The contemplative Franciscan community of women religious, who have had a presence in the Archdiocese of St. Louis for 60 years, have a mission to live the Gospel in total poverty, through a life of prayer and penance.
While the sisters are physically separated from the world by means of their cloister, they do so “for the world,” said abbess Mother Mary Leo. That means they offer themselves in prayer for the intentions of the whole world. To live out that charism, the sisters take vows of poverty, chastity, obedience and enclosure.
“We consider the prayer our active apostolate by bringing people in touch with God and bringing forth their intercessions,” said Mother Mary Leo. “It deeply saddens us, the difficult things that are happening in our world. It’s incentive for our prayer to make it more intense, more faithful. Of course there’s a lot more that we don’t hear about, but we hear enough of it to realize how difficult it is.”
The sisters also pray for the good things that are happening in the world, Mother Mary Leo added. It was edifying to read about thousands of teens who recently attended the Steubenville St. Louis Mid-America youth conference in Springfield, Mo., for example, she said. “It’s encouraging for us to see that there are such good young Catholic people who are doing wonderful things and being brought closer to God,” she said.
In 1212, foundress St. Clare left her home in Italy to follow in the footsteps of St. Francis of Assisi. She was clothed in a poor habit as a sign of her consecration to God. Several others joined her at the Church of San Damiano, just outside of Assisi, and began what was called the Poor Ladies. After St. Clare’s death in 1253, the community became known as the Poor Clares or Nuns of the Order of St. Clare.
The Poor Clare Nuns established a monastery in St. Louis in 1959 at the invitation of then-Archbishop Joseph E. Ritter. As a bishop in Indianapolis, he knew the Poor Clares who had a monastery in Evansville, Ind. The Monastery of St. Clare of the Immaculate Conception was erected in Oakville in 1958, and the following year, six nuns moved into the new monastery. Today, there are 10 women in the community, ranging in age from their 30s to 70s. In 2010, the sisters completed work on an addition that expanded the monastery’s size.
The sisters’ daily schedule includes prayer, readings, communing with God and silent meditation.

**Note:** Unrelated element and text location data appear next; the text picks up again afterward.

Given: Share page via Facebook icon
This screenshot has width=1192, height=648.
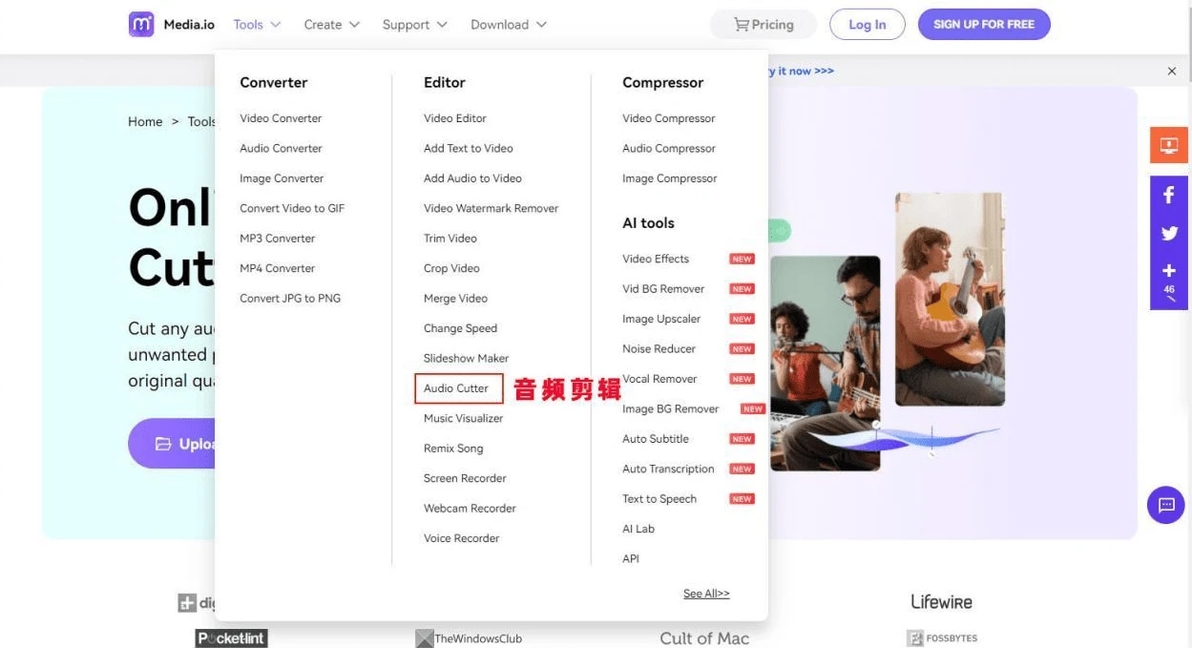Looking at the screenshot, I should tap(1168, 196).
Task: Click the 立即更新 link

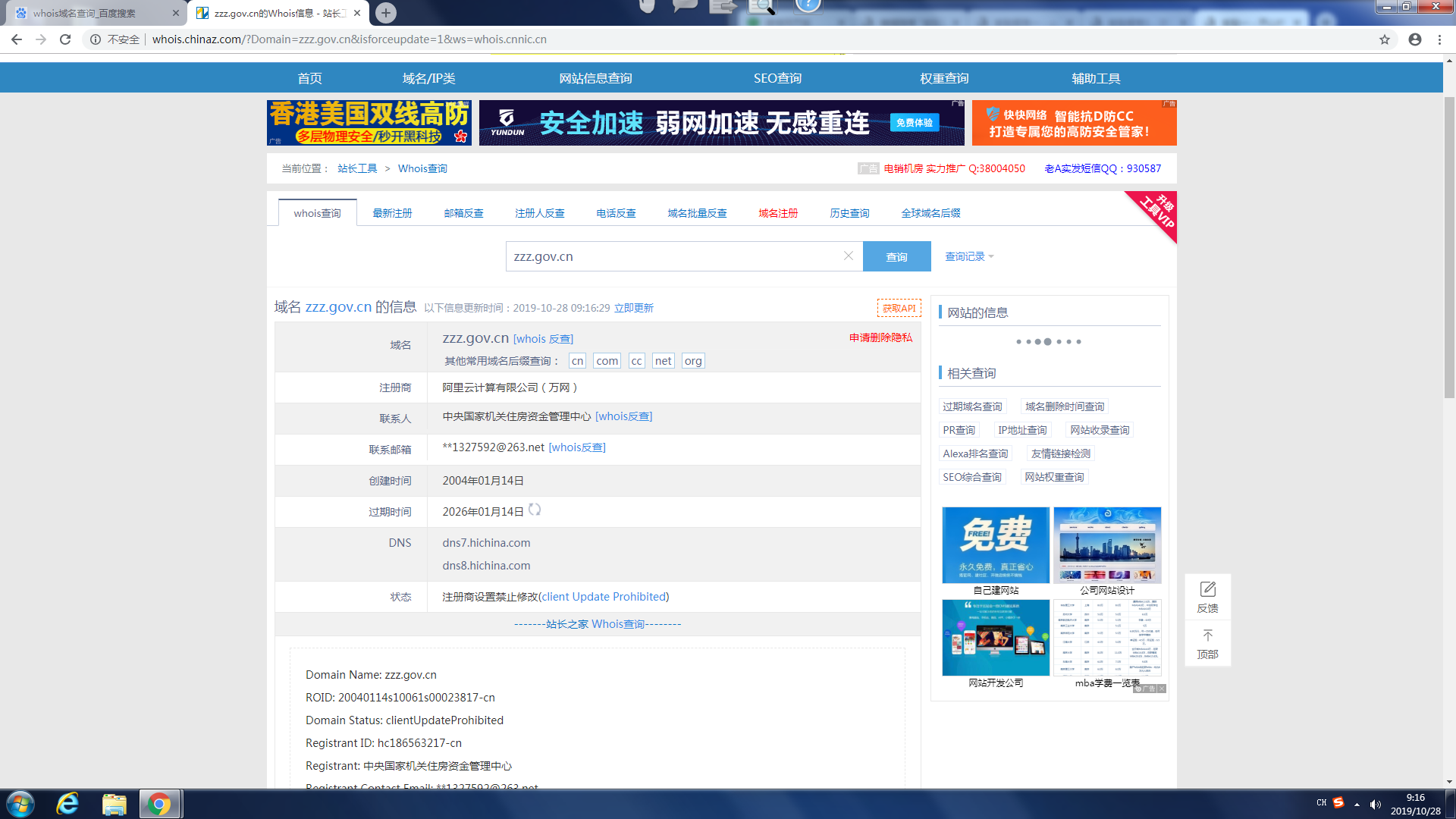Action: 634,308
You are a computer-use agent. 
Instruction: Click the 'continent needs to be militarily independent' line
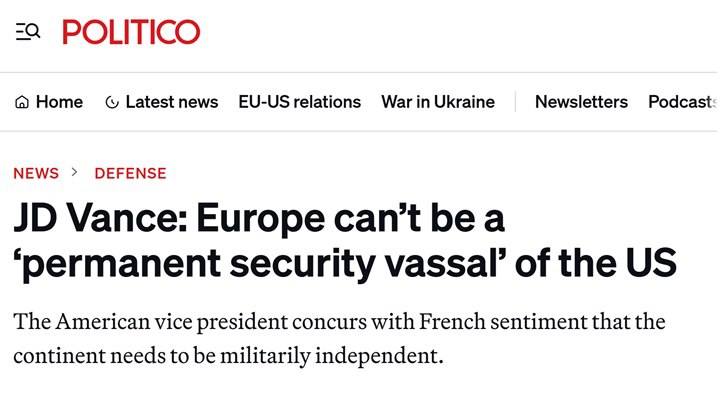point(228,355)
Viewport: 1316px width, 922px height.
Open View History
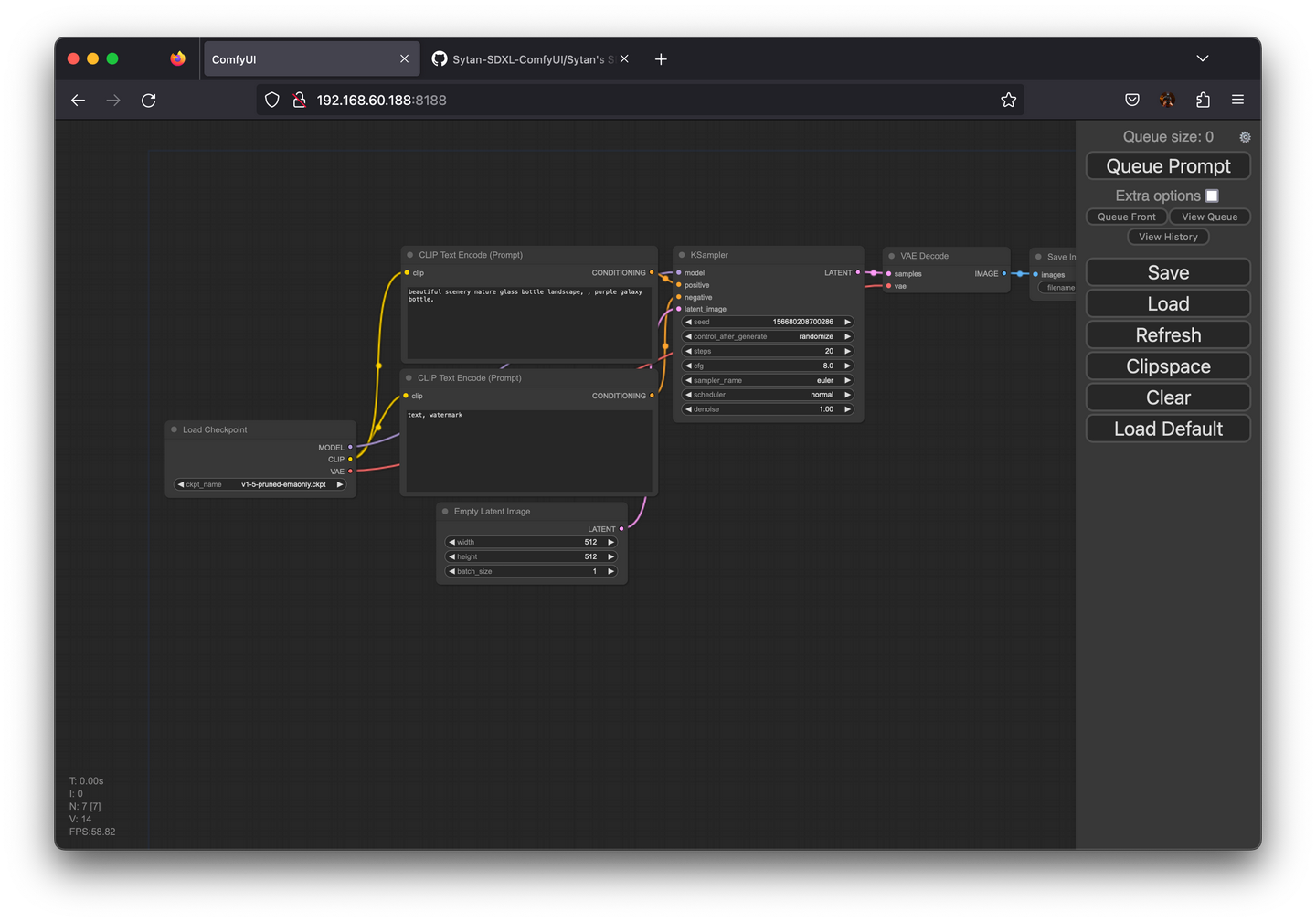point(1168,237)
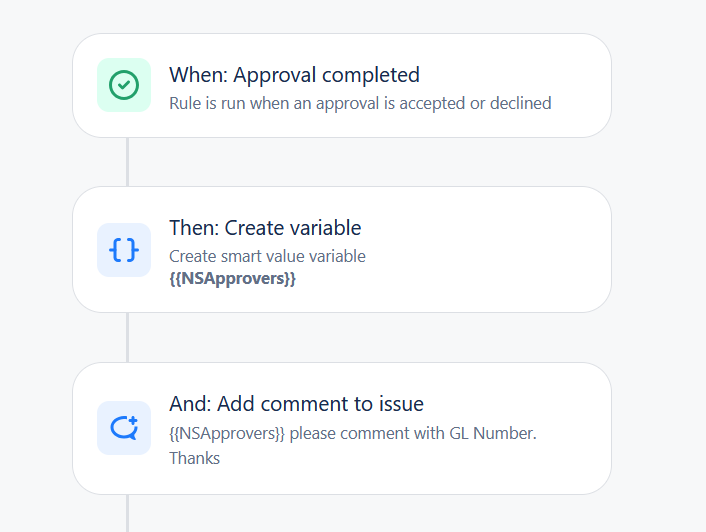
Task: Click the green Approval completed checkmark icon
Action: [124, 85]
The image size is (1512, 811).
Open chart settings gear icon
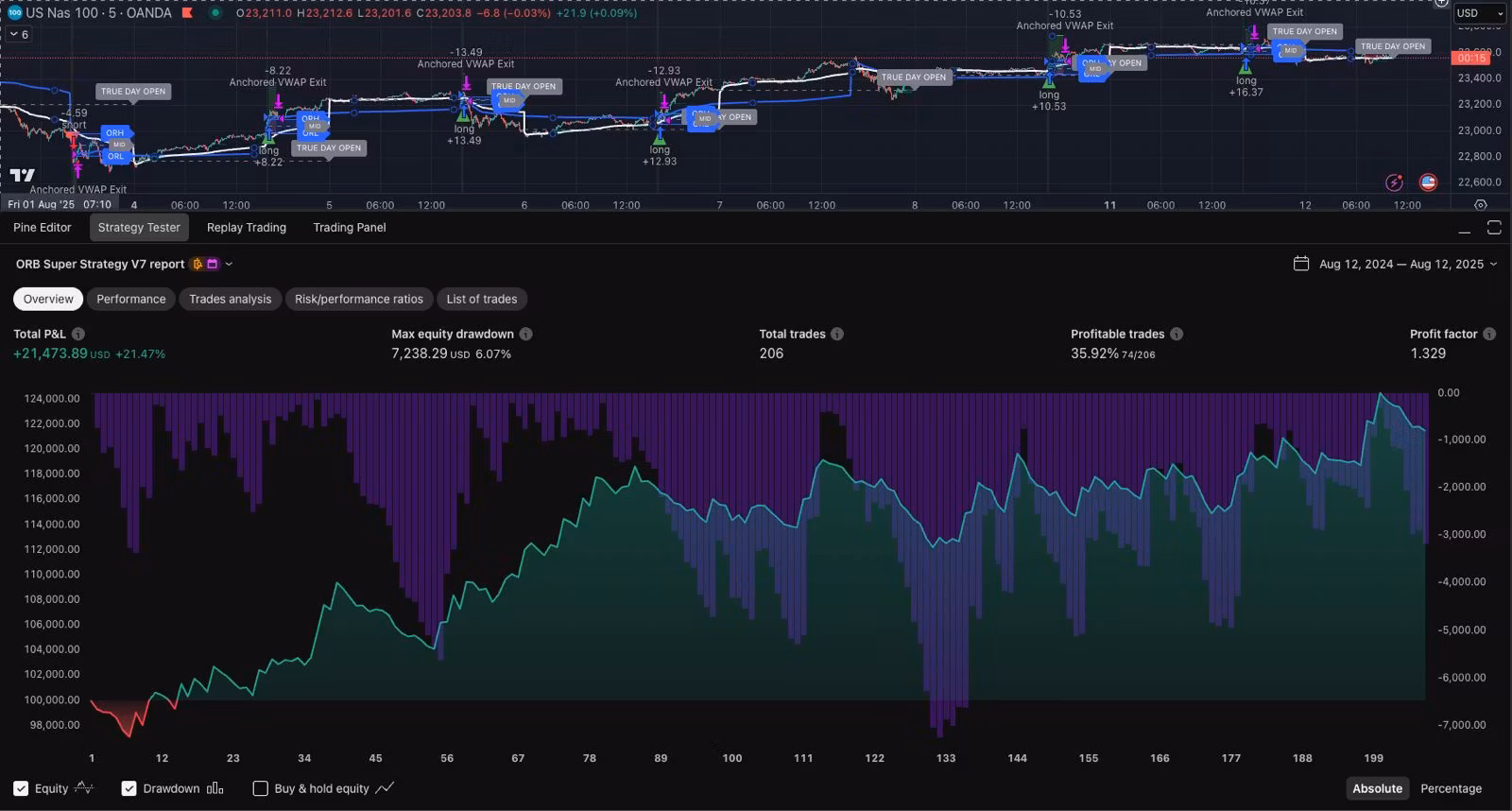(1480, 205)
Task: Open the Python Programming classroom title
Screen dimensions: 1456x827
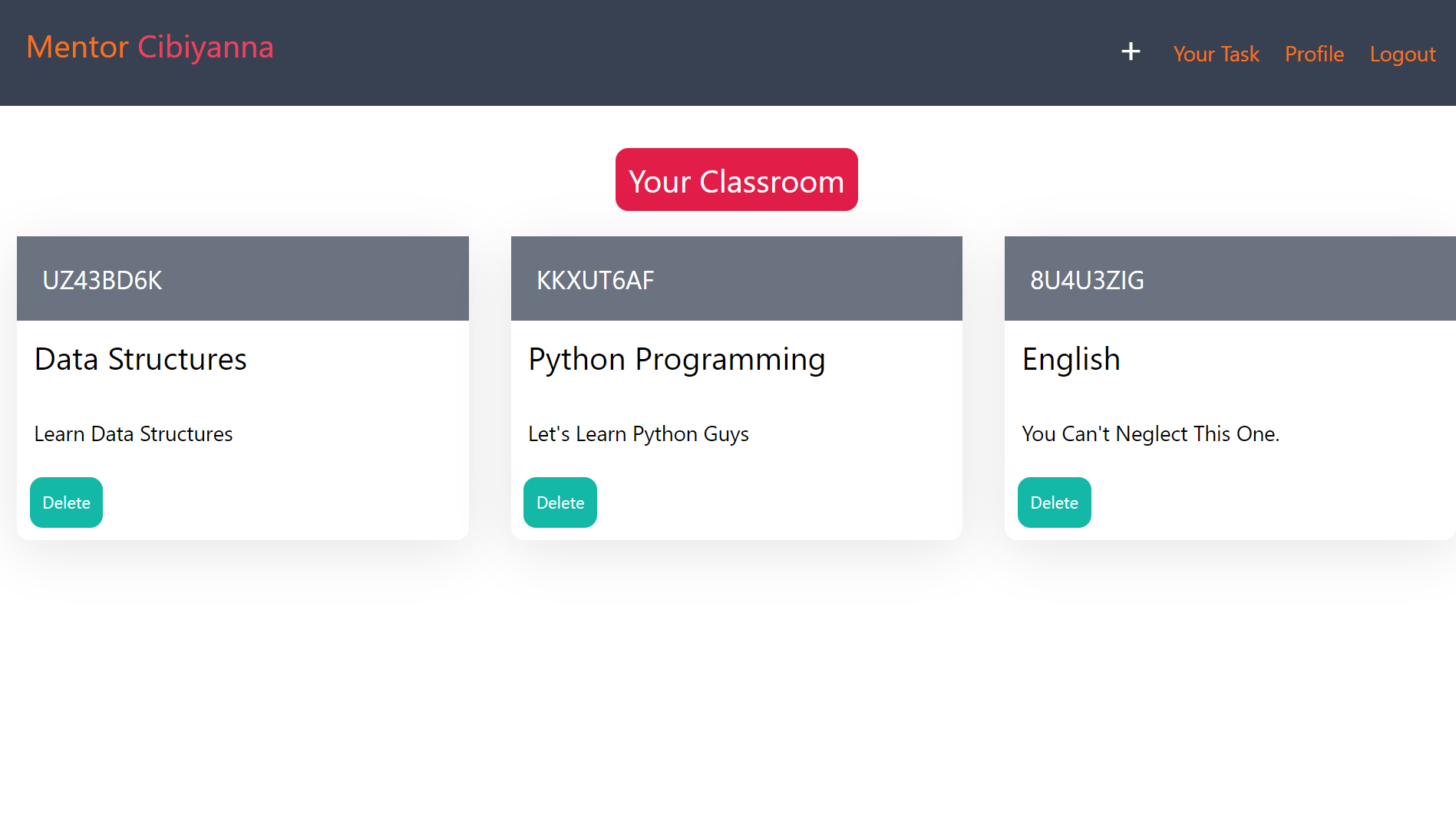Action: click(677, 360)
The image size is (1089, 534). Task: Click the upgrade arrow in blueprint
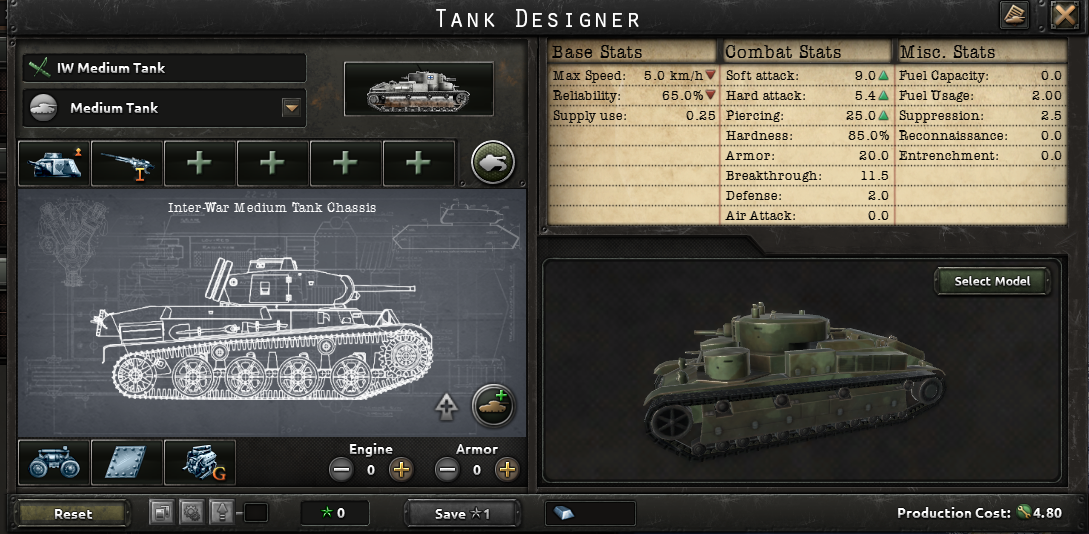click(x=447, y=407)
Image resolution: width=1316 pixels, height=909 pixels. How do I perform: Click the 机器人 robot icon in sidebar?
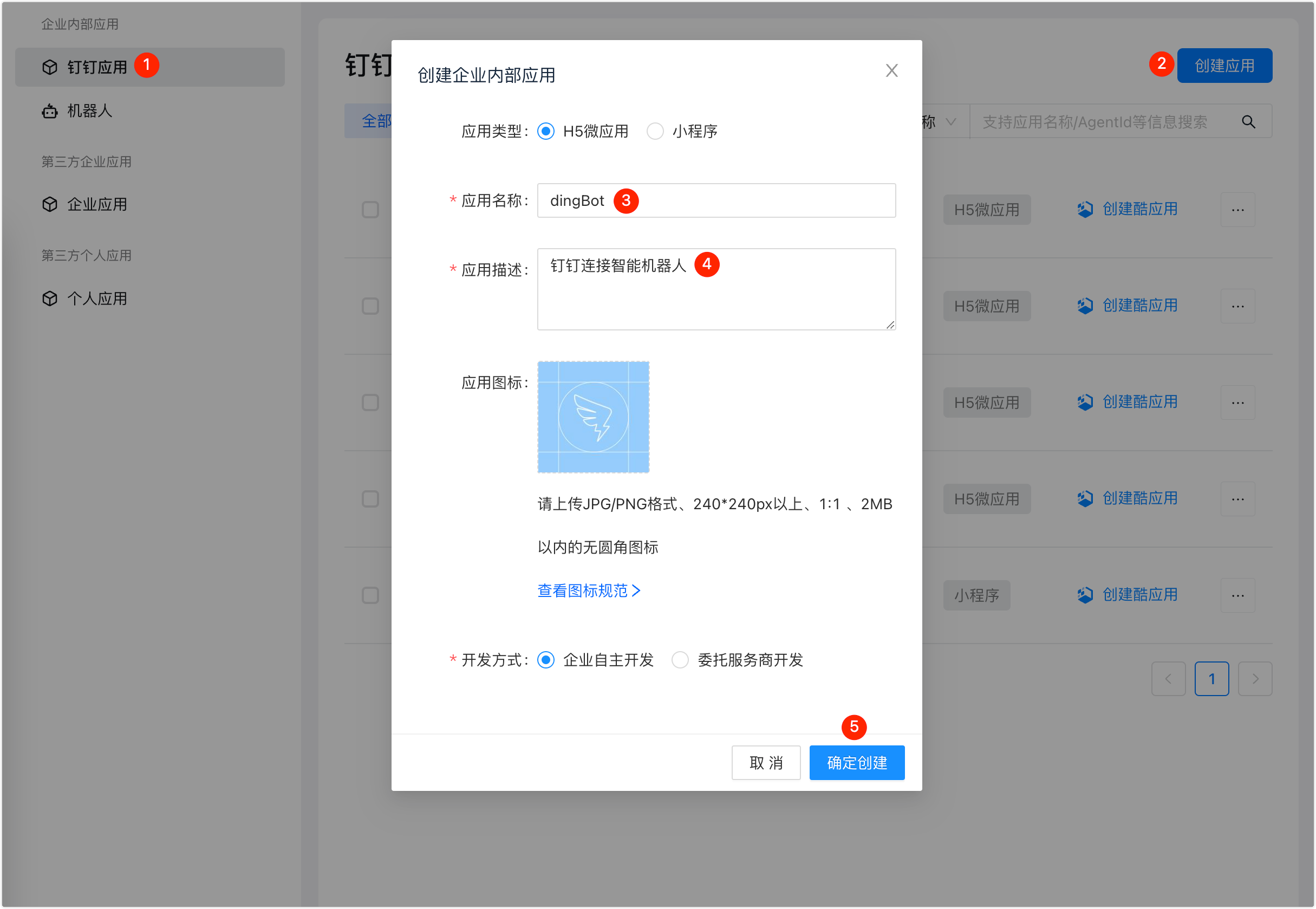49,111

Living in community is another critical aspect of the sisters’ charism. They share responsibilities for the upkeep of the monastery. The community also has a specialty of making altar breads for use in the Holy Mass.
By giving their full attention to God through prayer, the sisters see their role as helping people all over the world. “There’s no limit to who we’re touching,” said Sister Mary Elizabeth, vicaress. “It’s a life of faith because we don’t always see the results.”
60th anniversary Mass
Archbishop Robert J. Carlson will celebrate a Mass commemorating the 60th anniversary of the founding of the Poor Clare Monastery in St. Louis.
WHEN: 6:30 p.m. Wednesday, Aug. 14
WHERE: Monastery of Saint Clare of the Immaculate Conception, 200 Marycrest Drive in Oakville
MORE INFO: To learn more about the Poor Clare Nuns, visit www.poorclaresstl.org. The sisters have a chapel that is open to the public. Mass is celebrated 6:15 a.m. Monday-Saturday and 6:30 a.m. on Sundays. Benediction of the Blessed Sacrament with Evening Prayer is at 4:30 p.m. on Sundays. A Holy Hour takes place at 7 p.m. on the first Friday and Saturday of each month and includes Benediction.